First-home buyers, in particular, often have an extra unit built on their section which they rent out to help pay their mortgage. For those "home and income" householders, the development contribution for their extra one-bedroom unit was about $4000. But, using a Hanley’s Farm flat as an example, that has gone up to $13,823 — an increase of about 350%.

For a two-bedroom unit it was about $6500, but at Hanley’s it is now, for example, $20,734.50, or about 320% more.

The council says it adopted a new methodology that better reflects the infrastructure demands of a small residential unit.

However, builders said it could deter clients from adding desperately needed housing supply.

G.J. Gardner Homes franchisee Nick Tapper said the increased charge could be a tipping point.

"I would think when we have a housing shortage and affordability issue, it’s probably a little bit of a deterrent for some of our clients to think about adding that extra bedroom or flat.

"A lot of the clients in this market are fully stretched, and we could see people turning away from it.

"When you take into account the process a lot of clients go through and the time it takes to get a design for a house, get finance for a house, and then to get a notification you’ve got to find another, say, $20,000, that would be a struggle for quite a few of our clients.

Nick Tapper
Nick Tapper
"And we would have liked to have seen some sort of grace period."

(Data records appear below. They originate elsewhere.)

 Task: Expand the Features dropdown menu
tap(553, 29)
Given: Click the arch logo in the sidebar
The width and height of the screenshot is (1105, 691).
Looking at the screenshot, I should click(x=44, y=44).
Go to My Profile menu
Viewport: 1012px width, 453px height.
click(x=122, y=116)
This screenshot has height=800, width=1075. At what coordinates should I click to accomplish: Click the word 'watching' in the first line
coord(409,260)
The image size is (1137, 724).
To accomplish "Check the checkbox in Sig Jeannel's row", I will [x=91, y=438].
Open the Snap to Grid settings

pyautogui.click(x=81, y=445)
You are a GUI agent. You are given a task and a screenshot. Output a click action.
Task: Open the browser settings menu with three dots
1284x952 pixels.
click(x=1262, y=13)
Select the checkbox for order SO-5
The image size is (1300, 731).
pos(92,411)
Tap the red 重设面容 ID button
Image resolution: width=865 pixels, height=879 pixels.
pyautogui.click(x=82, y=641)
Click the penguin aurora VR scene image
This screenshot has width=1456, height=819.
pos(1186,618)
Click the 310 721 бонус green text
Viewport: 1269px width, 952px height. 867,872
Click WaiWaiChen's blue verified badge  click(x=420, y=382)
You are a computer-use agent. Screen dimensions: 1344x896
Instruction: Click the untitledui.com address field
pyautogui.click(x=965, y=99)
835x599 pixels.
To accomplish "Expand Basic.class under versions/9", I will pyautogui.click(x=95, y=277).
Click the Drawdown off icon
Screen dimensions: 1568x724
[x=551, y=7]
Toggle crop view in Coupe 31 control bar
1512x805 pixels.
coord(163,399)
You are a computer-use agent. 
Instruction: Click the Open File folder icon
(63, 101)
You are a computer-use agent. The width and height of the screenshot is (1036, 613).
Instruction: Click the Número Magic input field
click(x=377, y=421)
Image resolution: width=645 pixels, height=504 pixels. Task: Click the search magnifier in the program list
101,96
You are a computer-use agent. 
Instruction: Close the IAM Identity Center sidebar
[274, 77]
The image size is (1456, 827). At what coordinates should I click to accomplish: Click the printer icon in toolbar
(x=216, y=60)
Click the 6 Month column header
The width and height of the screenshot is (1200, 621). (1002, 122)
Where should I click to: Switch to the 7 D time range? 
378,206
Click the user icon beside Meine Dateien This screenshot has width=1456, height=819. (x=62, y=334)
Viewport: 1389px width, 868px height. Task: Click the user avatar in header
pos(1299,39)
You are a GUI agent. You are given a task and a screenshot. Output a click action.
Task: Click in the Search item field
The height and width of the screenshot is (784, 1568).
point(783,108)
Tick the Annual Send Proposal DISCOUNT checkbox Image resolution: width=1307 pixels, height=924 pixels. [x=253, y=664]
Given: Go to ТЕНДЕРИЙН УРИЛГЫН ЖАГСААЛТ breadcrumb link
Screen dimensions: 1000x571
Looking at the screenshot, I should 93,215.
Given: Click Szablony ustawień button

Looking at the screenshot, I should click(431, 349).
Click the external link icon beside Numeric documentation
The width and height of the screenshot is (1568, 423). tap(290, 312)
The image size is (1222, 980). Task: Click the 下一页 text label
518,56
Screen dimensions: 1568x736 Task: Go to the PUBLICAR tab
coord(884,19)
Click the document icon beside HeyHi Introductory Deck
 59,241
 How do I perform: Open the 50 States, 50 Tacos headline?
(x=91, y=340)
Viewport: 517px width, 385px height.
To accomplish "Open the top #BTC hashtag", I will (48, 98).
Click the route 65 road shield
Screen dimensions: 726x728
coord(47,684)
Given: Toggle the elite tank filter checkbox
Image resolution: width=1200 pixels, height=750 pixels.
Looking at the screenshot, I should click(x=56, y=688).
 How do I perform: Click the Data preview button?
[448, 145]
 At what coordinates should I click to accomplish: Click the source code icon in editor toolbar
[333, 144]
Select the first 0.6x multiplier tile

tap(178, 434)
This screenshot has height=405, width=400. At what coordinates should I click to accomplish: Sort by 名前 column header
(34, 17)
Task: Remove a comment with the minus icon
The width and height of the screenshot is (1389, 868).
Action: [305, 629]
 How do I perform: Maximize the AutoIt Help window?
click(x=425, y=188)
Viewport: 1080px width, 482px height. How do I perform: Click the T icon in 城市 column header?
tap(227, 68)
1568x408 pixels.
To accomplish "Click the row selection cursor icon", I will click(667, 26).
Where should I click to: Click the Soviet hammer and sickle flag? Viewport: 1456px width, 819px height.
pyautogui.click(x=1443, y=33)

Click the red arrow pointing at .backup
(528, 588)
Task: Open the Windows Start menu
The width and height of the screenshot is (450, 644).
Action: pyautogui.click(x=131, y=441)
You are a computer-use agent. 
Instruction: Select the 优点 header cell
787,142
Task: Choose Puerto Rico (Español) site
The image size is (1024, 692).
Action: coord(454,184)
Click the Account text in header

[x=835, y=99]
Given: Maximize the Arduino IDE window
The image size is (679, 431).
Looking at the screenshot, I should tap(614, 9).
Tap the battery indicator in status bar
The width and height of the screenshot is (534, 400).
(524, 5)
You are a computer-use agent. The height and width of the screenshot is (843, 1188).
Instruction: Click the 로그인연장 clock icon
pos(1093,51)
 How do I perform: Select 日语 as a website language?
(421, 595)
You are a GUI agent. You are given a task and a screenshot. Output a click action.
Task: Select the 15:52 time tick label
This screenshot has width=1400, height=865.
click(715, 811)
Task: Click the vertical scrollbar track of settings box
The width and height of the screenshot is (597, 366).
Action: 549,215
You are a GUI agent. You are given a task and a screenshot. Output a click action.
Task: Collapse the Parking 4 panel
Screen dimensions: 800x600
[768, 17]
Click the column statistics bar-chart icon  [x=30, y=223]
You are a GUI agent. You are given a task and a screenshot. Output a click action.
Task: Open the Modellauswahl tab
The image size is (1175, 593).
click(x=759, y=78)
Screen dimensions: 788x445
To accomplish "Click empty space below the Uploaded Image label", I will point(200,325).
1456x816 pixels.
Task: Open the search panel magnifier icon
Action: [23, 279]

Mr Tapper said he understood the council’s expenditure restraints and need for infrastructure, "so it’s almost a rock and a hard place, unfortunately".

However, he would have appreciated more notice — "we didn’t get any contact from council individually as one of the larger builders".

David Reid Homes franchisee Fraser Mackenzie believed councils were "absolutely gouging on everything at the moment".

He called its massive increases in home and income development contributions "just nuts".

"The biggest issue they’re going to have is they’re making it even more unaffordable, so at the end of the day, all it’s going to do is drive up the rents in town.

"And it’s also going to drive up the sale of a product as they’re making it more expensive, again, on top of what they’re already doing.

"Obviously, they’re looking for more money and they need more money, I understand that, but at the same time it’s sort of like stealing from John to give to Paul."

Mr Mackenzie said it would have made more sense to have staggered the increase in development contributions rather than tripling them overnight.

QLDC spokesman Sam White said the higher development contributions were designed to meet the infrastructure demands of small residential units.

"Previously, these were assessed on the gross floor area of a unit, but this approach has not adequately recovered the cost of providing infrastructure."

The updated approach looked at the number of bedrooms in a flat, Mr White said.

"This is the approach used by similar growth councils, and represents a fairer way of recovering the cost."

If new developments were not charged an equitable share of infrastructure costs, then this fell on all ratepayers to pay, he said.

Mr White said the charges were publicly consulted on as part of the long-term plan.